I think you should be able to deal with this problem using combineByKey
function that works on PairRDD
- here the key would be (group, user)
.
First step - pretty simple - is indeed to aggregate by key to retrieve something like:
(G1, U1), 30
(G1, U2), 25
(G1, U3), 20
(G2, U1), 30
(G2, U2), 40
(G2, U3), 45
You can create a class, say TopRanked
that will simply contain the topN results (e.g. an array of Tuple<String, String, Double>
of size N), that would expose a method insert(String, String, Double)
. This method is the key point, it should allow you to insert properly the object [String, String, Double]
at its position. It should also expose a method merge
that given two of those datastructures merges them into one that represent the top N of the merged data structure.
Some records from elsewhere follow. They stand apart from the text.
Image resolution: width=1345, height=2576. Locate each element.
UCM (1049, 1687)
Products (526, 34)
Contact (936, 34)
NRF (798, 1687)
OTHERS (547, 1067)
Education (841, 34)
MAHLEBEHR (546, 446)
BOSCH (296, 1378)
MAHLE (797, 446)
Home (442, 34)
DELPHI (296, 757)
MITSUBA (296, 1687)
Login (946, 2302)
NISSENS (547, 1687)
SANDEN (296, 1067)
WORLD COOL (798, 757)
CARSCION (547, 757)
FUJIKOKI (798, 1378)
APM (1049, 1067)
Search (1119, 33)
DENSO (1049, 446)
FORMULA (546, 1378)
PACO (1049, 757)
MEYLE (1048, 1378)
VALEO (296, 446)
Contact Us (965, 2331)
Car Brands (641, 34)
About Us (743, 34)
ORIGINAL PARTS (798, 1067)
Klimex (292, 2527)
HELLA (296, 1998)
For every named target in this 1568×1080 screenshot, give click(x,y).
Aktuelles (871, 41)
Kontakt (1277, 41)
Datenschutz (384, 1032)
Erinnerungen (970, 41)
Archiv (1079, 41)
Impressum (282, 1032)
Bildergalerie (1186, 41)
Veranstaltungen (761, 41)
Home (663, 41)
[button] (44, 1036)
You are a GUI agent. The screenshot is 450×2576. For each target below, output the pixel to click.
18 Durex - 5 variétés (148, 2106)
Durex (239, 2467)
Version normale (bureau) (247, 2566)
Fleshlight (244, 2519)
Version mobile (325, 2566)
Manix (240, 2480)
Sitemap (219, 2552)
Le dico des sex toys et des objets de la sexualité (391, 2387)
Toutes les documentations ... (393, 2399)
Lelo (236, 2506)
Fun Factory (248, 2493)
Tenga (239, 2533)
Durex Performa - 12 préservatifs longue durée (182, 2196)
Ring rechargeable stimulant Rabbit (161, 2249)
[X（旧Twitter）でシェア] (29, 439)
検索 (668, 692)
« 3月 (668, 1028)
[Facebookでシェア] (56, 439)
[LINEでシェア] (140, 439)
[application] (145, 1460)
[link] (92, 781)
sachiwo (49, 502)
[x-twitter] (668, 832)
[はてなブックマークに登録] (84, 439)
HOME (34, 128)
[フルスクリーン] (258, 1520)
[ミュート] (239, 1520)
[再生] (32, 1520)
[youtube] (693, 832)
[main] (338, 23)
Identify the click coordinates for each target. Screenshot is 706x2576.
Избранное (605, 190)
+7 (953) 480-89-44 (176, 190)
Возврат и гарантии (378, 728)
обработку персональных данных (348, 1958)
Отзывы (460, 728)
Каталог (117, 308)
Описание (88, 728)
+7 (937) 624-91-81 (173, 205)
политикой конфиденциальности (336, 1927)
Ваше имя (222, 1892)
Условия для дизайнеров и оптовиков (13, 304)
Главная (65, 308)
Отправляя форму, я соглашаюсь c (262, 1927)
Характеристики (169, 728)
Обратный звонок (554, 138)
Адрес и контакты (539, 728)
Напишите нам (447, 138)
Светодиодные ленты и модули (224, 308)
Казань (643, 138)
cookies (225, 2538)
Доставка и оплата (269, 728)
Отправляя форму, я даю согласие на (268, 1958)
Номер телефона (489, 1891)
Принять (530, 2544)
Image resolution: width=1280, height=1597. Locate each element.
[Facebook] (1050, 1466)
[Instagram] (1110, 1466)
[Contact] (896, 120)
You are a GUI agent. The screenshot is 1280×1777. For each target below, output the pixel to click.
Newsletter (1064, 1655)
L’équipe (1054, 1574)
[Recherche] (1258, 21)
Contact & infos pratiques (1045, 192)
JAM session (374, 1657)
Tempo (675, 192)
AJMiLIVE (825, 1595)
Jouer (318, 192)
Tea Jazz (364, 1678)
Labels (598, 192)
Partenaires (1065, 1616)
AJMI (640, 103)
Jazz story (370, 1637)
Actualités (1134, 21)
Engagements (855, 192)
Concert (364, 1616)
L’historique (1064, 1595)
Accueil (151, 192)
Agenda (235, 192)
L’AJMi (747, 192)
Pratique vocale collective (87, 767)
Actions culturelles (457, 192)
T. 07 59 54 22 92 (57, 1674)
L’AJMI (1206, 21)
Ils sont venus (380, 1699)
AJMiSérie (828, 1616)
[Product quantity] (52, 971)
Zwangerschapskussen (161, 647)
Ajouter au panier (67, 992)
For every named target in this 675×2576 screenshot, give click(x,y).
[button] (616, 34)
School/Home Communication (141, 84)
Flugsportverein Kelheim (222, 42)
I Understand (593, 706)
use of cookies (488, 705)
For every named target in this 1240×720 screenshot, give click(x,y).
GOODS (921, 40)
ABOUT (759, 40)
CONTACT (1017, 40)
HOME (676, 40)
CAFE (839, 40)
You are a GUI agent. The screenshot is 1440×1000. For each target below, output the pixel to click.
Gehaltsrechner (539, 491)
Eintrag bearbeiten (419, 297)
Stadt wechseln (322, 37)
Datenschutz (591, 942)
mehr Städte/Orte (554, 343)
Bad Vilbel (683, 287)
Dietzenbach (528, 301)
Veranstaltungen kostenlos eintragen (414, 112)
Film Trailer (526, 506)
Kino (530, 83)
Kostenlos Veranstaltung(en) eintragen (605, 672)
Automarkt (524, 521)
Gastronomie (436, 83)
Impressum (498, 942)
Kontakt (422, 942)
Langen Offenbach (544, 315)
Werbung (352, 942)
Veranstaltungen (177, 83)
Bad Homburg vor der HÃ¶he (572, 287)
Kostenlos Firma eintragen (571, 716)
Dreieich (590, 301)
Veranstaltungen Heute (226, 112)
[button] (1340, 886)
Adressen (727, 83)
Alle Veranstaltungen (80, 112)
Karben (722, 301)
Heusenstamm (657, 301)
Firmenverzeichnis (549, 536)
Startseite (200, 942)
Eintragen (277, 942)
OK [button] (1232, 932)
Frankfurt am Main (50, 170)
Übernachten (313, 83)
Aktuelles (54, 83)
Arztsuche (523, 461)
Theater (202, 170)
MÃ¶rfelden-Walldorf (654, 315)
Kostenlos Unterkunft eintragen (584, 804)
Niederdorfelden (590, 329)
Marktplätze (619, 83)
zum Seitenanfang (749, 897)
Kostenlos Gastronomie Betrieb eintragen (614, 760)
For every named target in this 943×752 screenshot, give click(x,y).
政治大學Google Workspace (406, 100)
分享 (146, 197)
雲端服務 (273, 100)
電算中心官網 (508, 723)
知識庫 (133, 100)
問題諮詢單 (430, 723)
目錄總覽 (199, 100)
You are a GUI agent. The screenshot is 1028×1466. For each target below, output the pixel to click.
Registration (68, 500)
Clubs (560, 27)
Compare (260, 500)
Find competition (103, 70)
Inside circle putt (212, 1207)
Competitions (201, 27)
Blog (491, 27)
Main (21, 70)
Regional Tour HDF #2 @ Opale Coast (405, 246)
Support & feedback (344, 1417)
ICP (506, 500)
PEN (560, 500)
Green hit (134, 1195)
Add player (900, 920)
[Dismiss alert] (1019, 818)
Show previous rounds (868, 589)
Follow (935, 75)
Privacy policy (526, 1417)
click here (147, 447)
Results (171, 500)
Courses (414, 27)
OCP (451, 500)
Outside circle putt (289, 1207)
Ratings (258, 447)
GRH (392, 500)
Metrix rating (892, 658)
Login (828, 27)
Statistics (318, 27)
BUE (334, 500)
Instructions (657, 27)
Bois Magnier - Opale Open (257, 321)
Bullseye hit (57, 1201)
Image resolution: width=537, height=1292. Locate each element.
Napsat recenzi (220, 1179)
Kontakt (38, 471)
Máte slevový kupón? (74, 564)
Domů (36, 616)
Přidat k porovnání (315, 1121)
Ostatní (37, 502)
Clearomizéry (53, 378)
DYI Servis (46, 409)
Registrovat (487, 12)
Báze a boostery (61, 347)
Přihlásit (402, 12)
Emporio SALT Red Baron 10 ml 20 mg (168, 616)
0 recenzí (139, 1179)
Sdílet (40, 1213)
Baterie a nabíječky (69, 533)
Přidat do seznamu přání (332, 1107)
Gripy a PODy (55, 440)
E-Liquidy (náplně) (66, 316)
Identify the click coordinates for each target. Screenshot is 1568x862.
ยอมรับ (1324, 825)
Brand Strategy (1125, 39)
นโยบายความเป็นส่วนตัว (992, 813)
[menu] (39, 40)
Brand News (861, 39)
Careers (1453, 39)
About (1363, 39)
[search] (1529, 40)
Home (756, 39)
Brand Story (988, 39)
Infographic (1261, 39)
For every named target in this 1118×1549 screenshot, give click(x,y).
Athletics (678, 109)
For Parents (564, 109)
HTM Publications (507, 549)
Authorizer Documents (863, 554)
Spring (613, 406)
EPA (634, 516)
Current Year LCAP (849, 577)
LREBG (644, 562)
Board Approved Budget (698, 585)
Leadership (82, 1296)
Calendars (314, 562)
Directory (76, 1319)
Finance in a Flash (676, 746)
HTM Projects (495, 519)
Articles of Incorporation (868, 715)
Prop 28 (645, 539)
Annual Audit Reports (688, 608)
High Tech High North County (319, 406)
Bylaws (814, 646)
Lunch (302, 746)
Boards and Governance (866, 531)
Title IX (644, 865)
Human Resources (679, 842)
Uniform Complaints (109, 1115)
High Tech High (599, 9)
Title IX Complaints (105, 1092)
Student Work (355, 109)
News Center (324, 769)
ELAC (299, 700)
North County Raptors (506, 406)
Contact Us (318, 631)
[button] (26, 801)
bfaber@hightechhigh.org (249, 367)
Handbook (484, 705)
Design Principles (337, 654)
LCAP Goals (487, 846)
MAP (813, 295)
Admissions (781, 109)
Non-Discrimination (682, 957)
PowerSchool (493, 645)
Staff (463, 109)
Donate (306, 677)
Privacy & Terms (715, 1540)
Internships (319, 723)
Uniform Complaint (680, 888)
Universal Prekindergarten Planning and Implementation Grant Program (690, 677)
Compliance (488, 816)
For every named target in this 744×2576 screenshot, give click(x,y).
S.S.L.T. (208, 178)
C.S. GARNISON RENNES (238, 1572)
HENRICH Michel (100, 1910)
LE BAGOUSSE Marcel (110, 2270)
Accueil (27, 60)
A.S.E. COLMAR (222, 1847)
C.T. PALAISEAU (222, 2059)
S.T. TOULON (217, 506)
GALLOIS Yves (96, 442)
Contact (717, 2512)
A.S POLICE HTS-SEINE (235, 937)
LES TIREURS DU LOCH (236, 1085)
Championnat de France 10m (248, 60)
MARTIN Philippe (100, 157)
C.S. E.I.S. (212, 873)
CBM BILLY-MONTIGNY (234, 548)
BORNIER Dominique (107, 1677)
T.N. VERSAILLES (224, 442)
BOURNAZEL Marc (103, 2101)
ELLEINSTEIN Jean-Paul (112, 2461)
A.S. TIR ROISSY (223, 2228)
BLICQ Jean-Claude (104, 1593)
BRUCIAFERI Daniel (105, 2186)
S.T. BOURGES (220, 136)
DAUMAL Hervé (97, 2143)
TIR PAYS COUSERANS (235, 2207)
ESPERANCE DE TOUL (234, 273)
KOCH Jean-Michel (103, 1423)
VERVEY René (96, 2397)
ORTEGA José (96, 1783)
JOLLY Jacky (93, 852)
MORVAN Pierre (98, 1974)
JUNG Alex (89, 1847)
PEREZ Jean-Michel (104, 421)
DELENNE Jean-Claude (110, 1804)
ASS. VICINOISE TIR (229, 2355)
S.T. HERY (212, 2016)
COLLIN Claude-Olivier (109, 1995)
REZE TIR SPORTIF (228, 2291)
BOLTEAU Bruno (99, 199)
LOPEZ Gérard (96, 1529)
Then you define three functions:
createCombiner: Function<[(String, String), Double)], TopRanked>
mergeValue: Function2<TopRanked, [(String, String), Double)], TopRanked>
mergeCombiners: Function2<TopRanked, TopRanked, TopRanked>
What they should do is pretty straightforward:
createCombiner
must create a new TopRanked
object from the row [(String, String), Double)]
and then call insert(String, String, Double)
.
mergeValue
must insert [(String, String), Double)]
in its TopRanked
and return it.
mergeCombiner
simply calls the merge
of its two TopRanked
arguments and return the TopRanked
object merged.
To make it work, simply call pairRDD.combineByKey(createCombiner, mergeValue, mergeCombiners)
(note that you can add a Partitioner to optimize a bit!).